A currency tail wind and a modest improvement in Oracle's ( ORCL) ailing applications business likely will help the database giant hit its second-quarter financial targets. On Monday, Morgan Stanley analyst Ross MacMillan raised his estimates of license revenue for the quarter, the latest in a recent flurry of sell-siders expressing confidence in Oracle's near-term prospects. "We have not changed our underlying estimates, but due to foreign exchange, our license revenue estimate increases from $872 million to $888 million, in line with consensus," he said in a note. "Our EPS forecast remains at $0.13." MacMillan also raised his forecast for earnings in 2005 and 2006 by 4% and 3%, respectively, to reflect the dollar's recent drop. (Morgan Stanley has a current investment banking relationship with Oracle.) Similarly, First Albany analyst Mark Murphy said last week in a note that "recent discussions with Oracle-related industry contacts suggested that the November quarter seemed to be 'good, but not a blowout.'" (First Albany does not have a current investment banking relationship with Oracle.) Analysts polled by Thomson First Call are expecting a profit of 13 cents on sales of $2.63 billion. Although Oracle's application
business was terrible in the first quarter, with license revenue down 36% year over year, Murphy believes that it picked up in the second quarter and will be off only about 1% from last year. According to Murphy, the deal pipeline has improved, and Oracle is close to landing a deal worth $30 million with a Fortune 100 customer. With its heavy offshore sales, Oracle, is well positioned to take advantage of the weak dollar. So far this quarter, the dollar has fallen by 6.47% to a record low against the euro, and by 7.7% to a four-year low against the yen -- moves that have helped other software companies as well.

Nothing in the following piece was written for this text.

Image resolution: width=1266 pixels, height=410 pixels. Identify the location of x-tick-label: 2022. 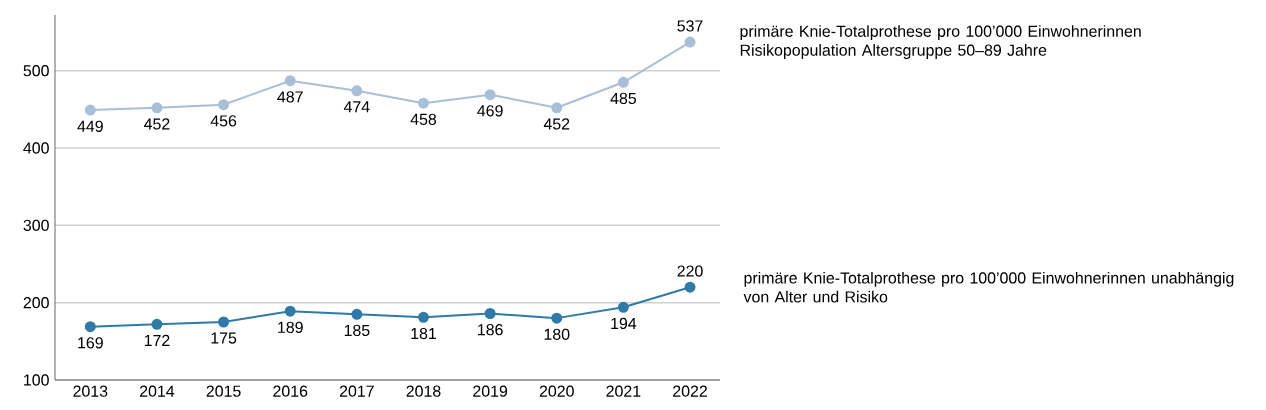
(690, 391).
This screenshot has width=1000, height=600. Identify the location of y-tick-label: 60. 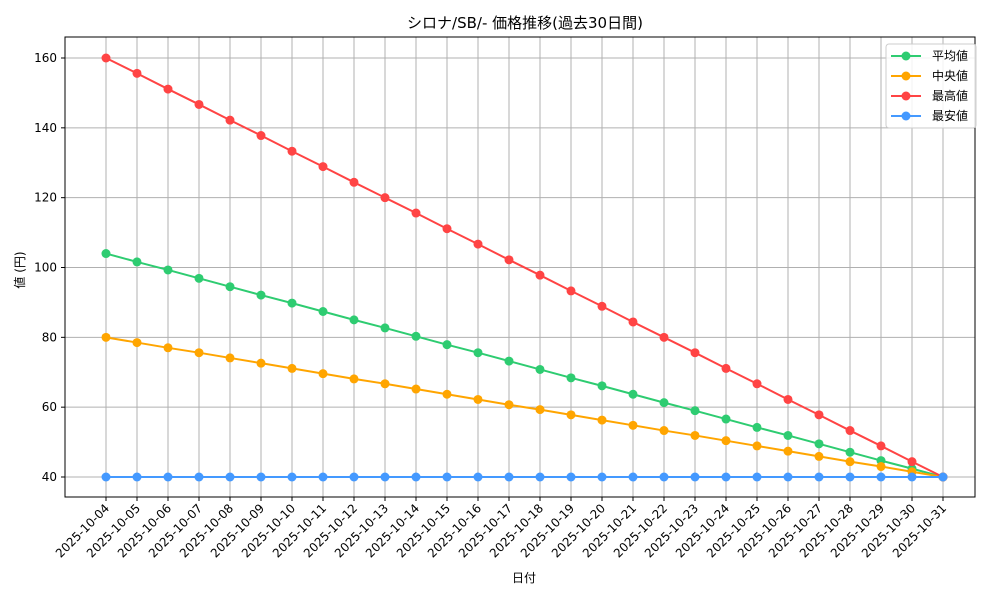
(50, 407).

The favorable coverage comes as 25,000 customers, partners, employees, analysts and journalists packed San Francisco's Moscone Convention Center for the opening day of Oracle's largest-ever user convention. Items high on the agenda included Oracle's increasing focus on smaller customers and the company's renewed efforts to gain share in the business intelligence software market. Oracle will offer its Business Intelligence suite as a standalone product, with a dedicated sales and marketing effort, instead of "hiding" the product in its massive technology stack, MacMillan said. Oracle Co-President Charles Phillips kicked off the convention with a 45-minute talk, but said nothing about the company's lengthy battle to buy rival software company PeopleSoft ( PSFT). Phillips said that a Delaware judge will hold a hearing next week on Oracle's efforts to void PeopleSoft's antitakeover defenses, and he expressed confidence in Oracle's ability to acquire the company and retain key PeopleSoft developers after the merger. The judge is not expected to rule until sometime in January, an Oracle representative said. Oracle's $24-a-share bid was supported last month by shareholders controlling 61% of the target company's stock, but PeopleSoft's board rejected the offer, setting a stage for a proxy fight at PeopleSoft's annual meeting next spring.